[Dataset entries]
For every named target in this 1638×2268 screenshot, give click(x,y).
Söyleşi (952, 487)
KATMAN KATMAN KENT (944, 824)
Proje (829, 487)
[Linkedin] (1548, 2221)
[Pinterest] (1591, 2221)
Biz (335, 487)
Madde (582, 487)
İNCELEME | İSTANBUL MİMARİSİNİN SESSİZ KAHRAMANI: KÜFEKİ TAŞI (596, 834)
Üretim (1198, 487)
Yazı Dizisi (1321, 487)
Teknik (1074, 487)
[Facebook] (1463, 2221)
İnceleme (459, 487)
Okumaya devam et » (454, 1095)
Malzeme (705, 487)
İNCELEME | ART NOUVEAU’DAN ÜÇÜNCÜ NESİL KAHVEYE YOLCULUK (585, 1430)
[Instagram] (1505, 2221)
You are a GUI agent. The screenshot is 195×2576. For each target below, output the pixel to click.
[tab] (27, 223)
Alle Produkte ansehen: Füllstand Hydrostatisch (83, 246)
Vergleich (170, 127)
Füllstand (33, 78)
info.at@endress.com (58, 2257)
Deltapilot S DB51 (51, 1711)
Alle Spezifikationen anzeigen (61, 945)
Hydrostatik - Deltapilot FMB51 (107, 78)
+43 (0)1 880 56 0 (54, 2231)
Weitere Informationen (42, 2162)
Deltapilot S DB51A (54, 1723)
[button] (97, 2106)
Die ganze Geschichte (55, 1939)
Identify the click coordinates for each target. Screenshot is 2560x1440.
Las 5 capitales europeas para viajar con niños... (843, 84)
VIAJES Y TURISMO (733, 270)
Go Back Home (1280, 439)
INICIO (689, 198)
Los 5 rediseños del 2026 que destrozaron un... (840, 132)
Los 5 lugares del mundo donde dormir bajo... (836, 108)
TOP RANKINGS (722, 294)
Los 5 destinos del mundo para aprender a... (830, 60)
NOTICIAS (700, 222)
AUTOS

[Problem to work on]: The word "mundo" appears in some of the lines above. Copy those lines.

[Solved exercise]:
Los 5 lugares del mundo donde dormir bajo... (836, 108)
Los 5 destinos del mundo para aprender a... (830, 60)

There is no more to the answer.